• WHAT THIS EXERCISE ASKS:
a. Summarize the Flux forum post in two sentences.
b. From the Flux forum post, return word for word the part starting with "y = 2 .* x + gpu(rand(Float32, 1_000_000))" and going on through "getting scalar error.".

== PROVIDED PASSAGE ==

What's wrong with this Flux model definitin?

I am on the latest master branch of Flux.jl

using Flux
using CuArrays
CuArrays.allowscalar(false)

x = gpu(rand(Float32, 1_000_000, 2))
y = 2 .* x + gpu(rand(Float32, 1_000_000))

w = gpu(rand(2, 1))
loss(x, y) = Flux.mse(x*w,y)

Flux.train!(loss, w, ((x,y),), ADAM())

I am trying to train a simple linear model. But I keep getting scalar error.

===
== STORED DATA ==

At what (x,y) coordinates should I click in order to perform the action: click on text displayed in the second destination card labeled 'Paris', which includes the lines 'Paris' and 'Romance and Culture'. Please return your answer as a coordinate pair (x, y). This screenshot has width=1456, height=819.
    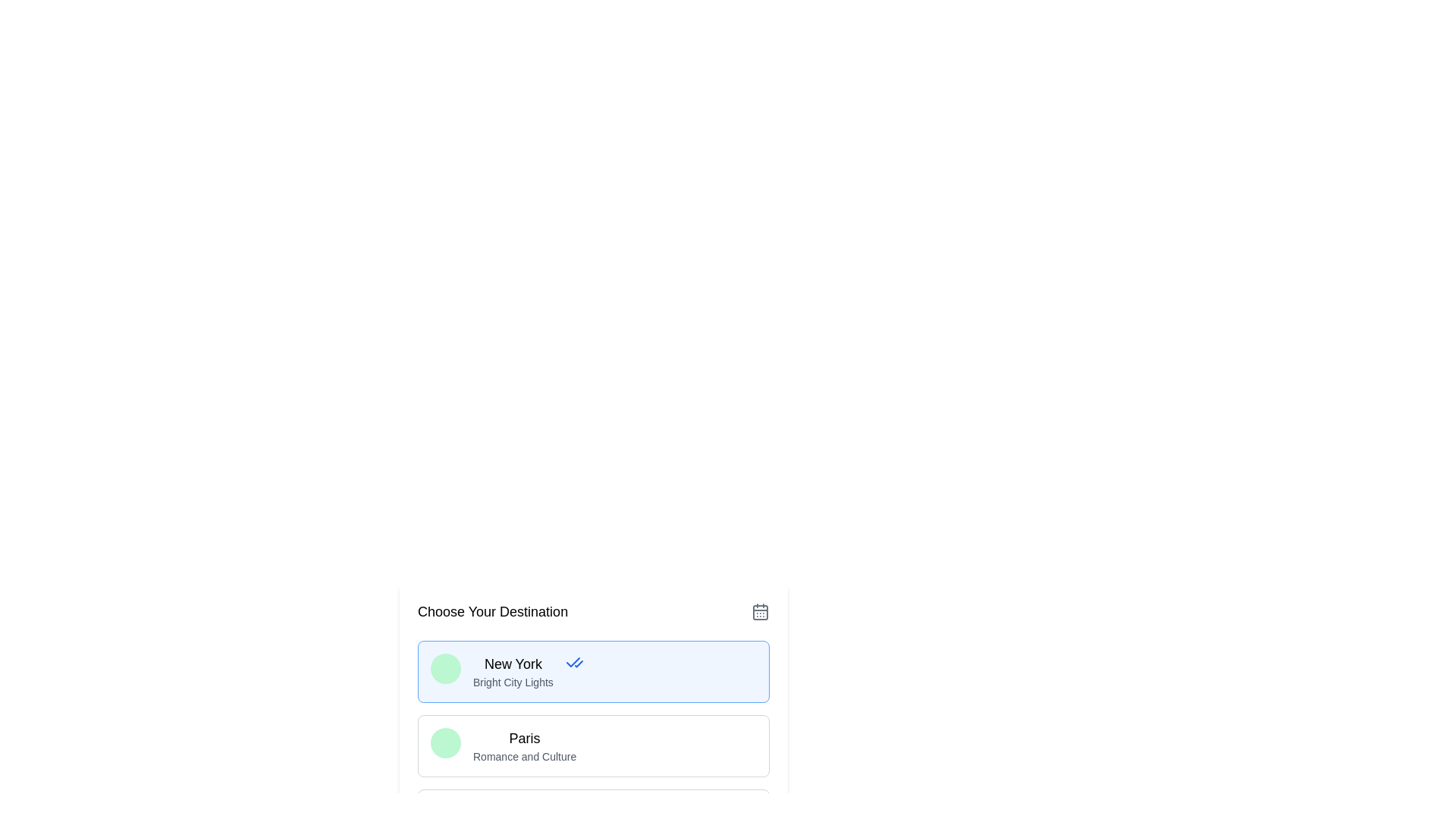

===
== STORED DATA ==

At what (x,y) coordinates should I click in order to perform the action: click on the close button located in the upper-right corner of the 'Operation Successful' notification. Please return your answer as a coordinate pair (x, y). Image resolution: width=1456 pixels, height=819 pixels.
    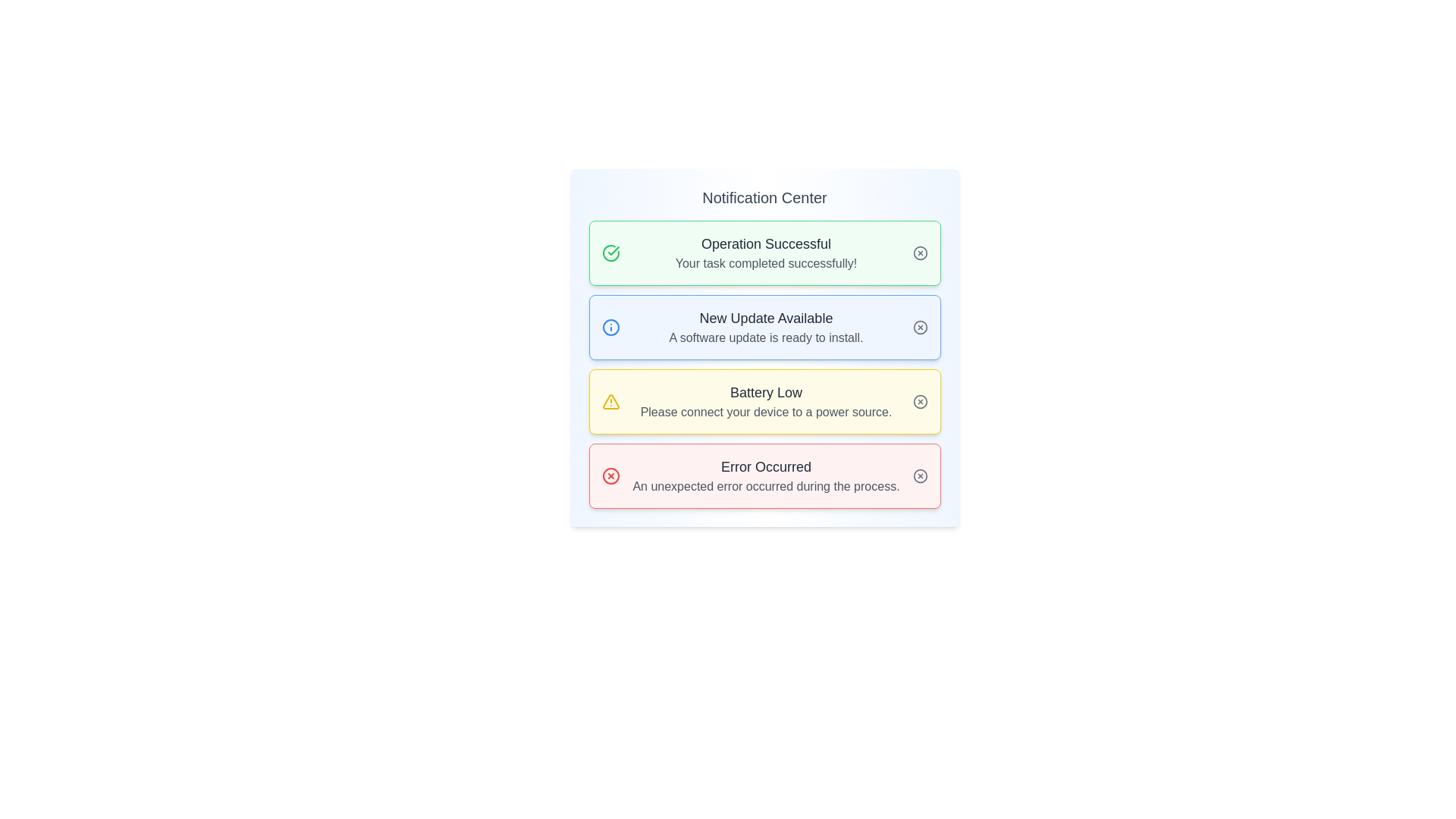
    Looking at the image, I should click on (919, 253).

===

• EXERCISE ANSWERS:
a. A user on the latest master branch of Flux.jl shares code that loads Flux and CuArrays, calls CuArrays.allowscalar(false), places x, y, and a weight w on the GPU, defines an MSE loss, and calls Flux.train! with ADAM. The user is trying to train a simple linear model but keeps getting a scalar error.

b.
y = 2 .* x + gpu(rand(Float32, 1_000_000))

w = gpu(rand(2, 1))
loss(x, y) = Flux.mse(x*w,y)

Flux.train!(loss, w, ((x,y),), ADAM())

I am trying to train a simple linear model. But I keep getting scalar error.